ATMAN SMITH: Once you kind of like tap into that inner peace, that inner beauty inside of yourselves, you’re more empathetic. You will want to help everybody out. You will want to, you know, just, just give and not look for anything in return just give because you know it’s the right thing to do and you know, that is what’s missing in this world.

SEVERSON: Congressman Ryan says he has been stunned by how many members of Congress, from both sides of the aisle, have told him they need some stress relief, which should come at no surprise to the millions of stressed-out Americans.

For Religion & Ethics NewsWeekly, I’m Lucky Severson in Washington.

Syria Monastery

BOB ABERNETHY: The spiraling violence in Syria has affected all areas of life, including religious life.  The Syrian desert monastery Deir Mar Musa, north of Damascus, was once a center of pilgrimage and interfaith dialogue. But the Catholic priest who leads the monastery was expelled from Syria last month, and the future of his ministry is uncertain.  Fred de Sam Lazaro visited before the violence exploded and has our report about Deir Mar Musa and the work once done there.

FRED DE SAM LAZARO, correspondent: So this is where Saint Moses the Abyssinian actually prayed?

REV. PAOLO DALL’OGLIO, Deir Mar Musa Monastery: Yes. This is his house.

DE SAM LAZARO: About three decades ago, Father Paolo Dall’Oglio happened upon these caves about sixty miles north of Syria’s capital Damascus. It was in these remote mountains that a group of monks from Ethiopia first made a hermitage back in the sixth century A.D.

DALL’OGLIO: You see, this is one of the grottoes of the ancient hermits in this mountain. Now here, we have formed this place in a chapel.

DE SAM LAZARO: Back in 1982, this Italian Jesuit, then 28, was studying Arabic in neighboring Lebanon when he hiked up to this spot for a retreat, a retreat he had to extend because of a serious fall.

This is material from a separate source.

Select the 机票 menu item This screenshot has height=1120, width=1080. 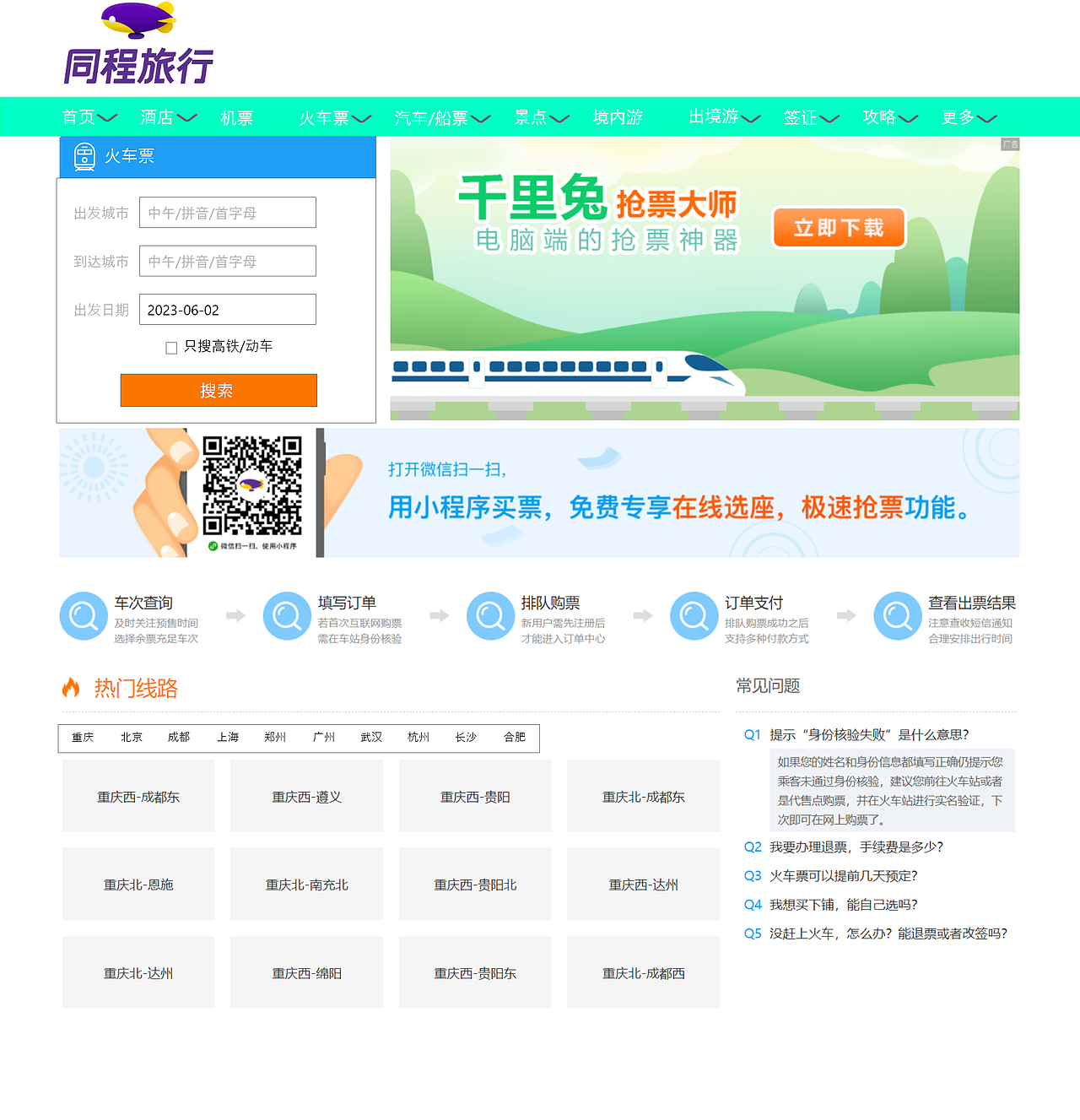pos(236,117)
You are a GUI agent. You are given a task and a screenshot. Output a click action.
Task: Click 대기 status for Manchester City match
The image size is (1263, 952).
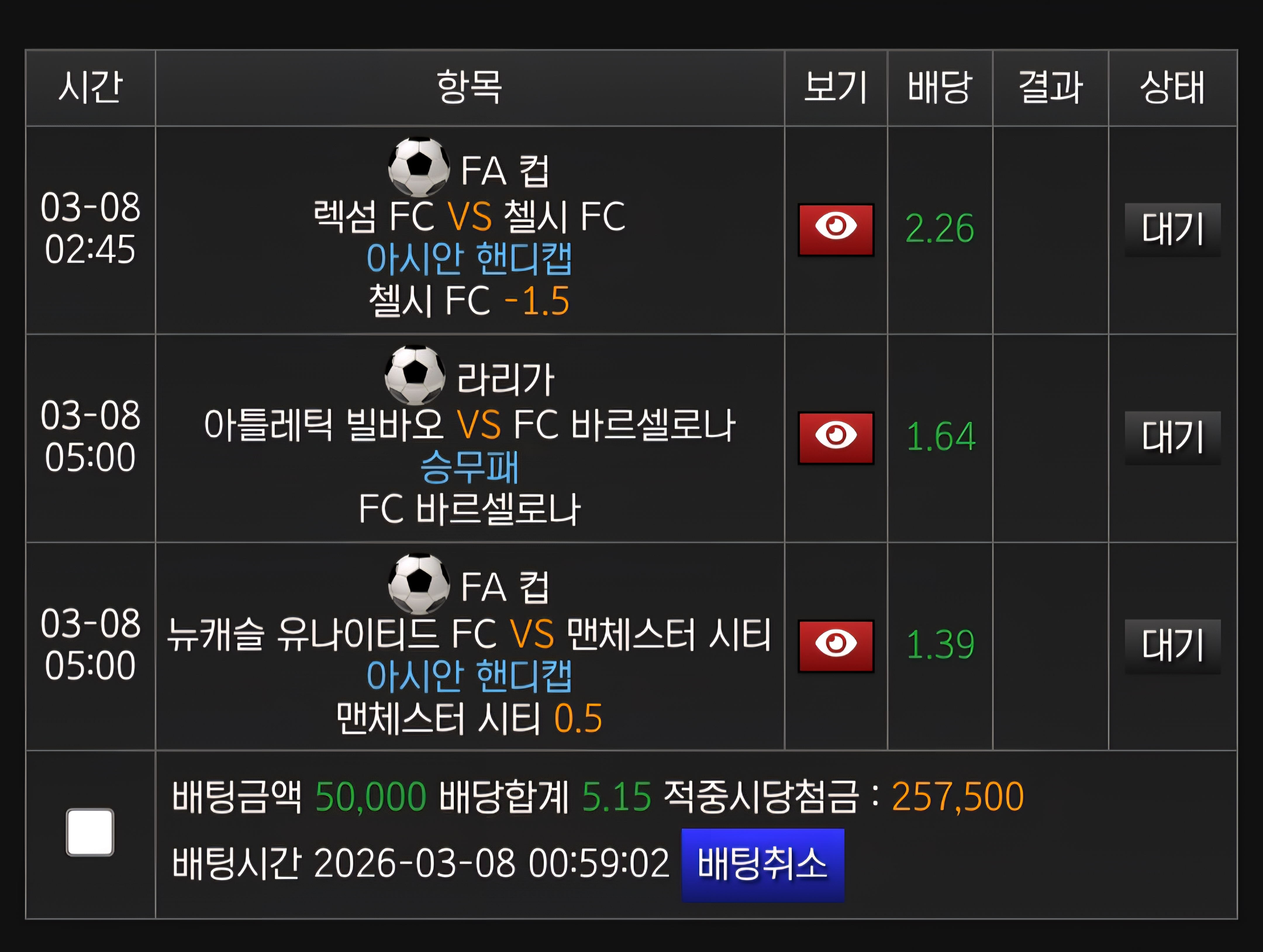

Father Paolo Dall'OglioDALL’OGLIO: There was no way out so I stayed here one week with my broken leg.

DE SAM LAZARO: He did find the stamina to explore the area and ruins of a long-forgotten monastery. It had been used for centuries before being abandoned in the late 1800s.

DALL’OGLIO: I have found really what I was looking for.

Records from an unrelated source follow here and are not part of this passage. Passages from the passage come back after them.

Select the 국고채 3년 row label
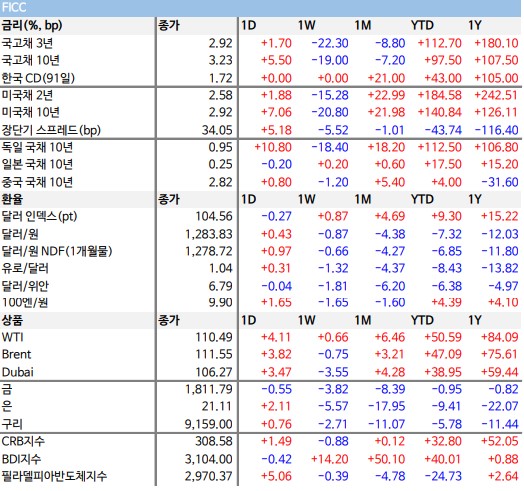 27,43
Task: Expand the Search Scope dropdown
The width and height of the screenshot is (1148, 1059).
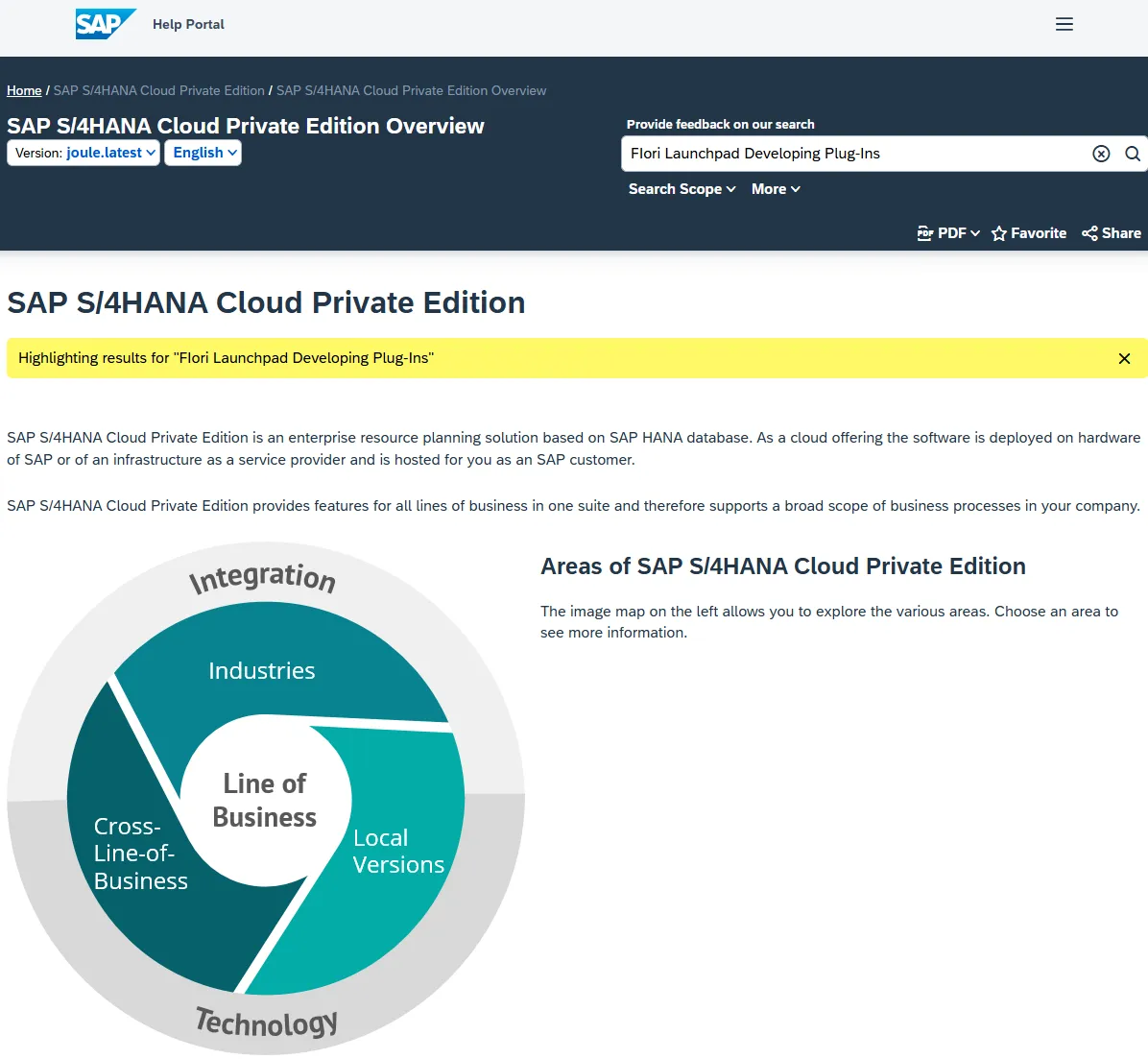Action: point(682,189)
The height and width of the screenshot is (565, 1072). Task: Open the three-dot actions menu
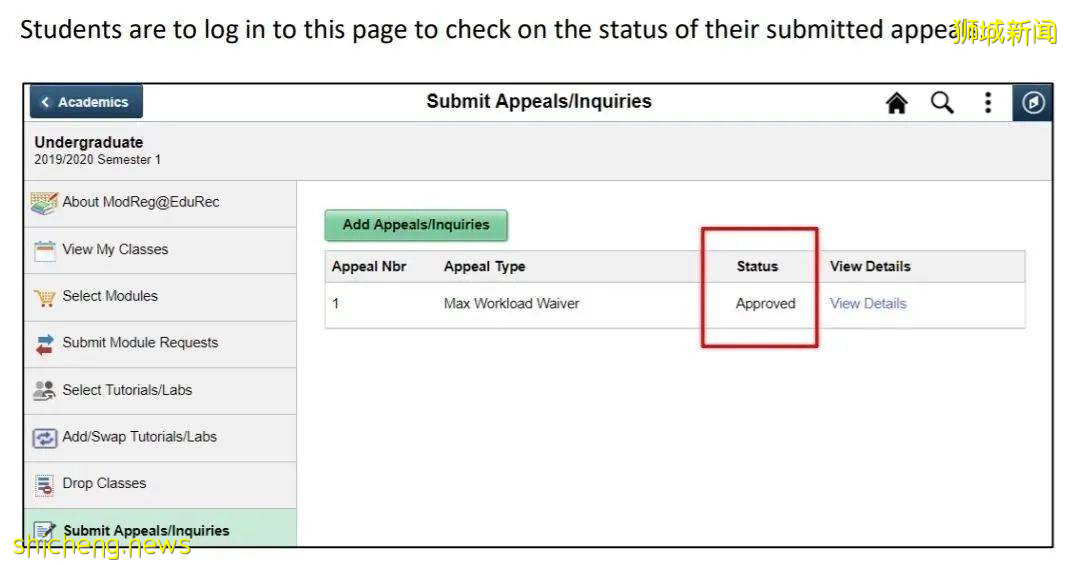click(987, 103)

DE SAM LAZARO: Dall’Oglio was seeking a monastic life and he got permission from the local church authorities to rebuild and revive this monastery. His first task was to put a roof on this church built in the eleventh century itself on the ruins of a Roman castle.

DALL’OGLIO: I came in the night. And then, I came inside this church. There was no roof so there was an incredible roof of stars.

DE SAM LAZARO: It took years and a bit more than half a million dollars mostly from European church and individual donors to restore these almost 1,000 year-old images or those that could be restored. Worship services use a rite of the Syriac Catholic Church, one of the several eastern Christian traditions.

DALL’OGLIO: Here in the name of the Lord, asking for peace, brotherhood and extending consideration, respect, harmony.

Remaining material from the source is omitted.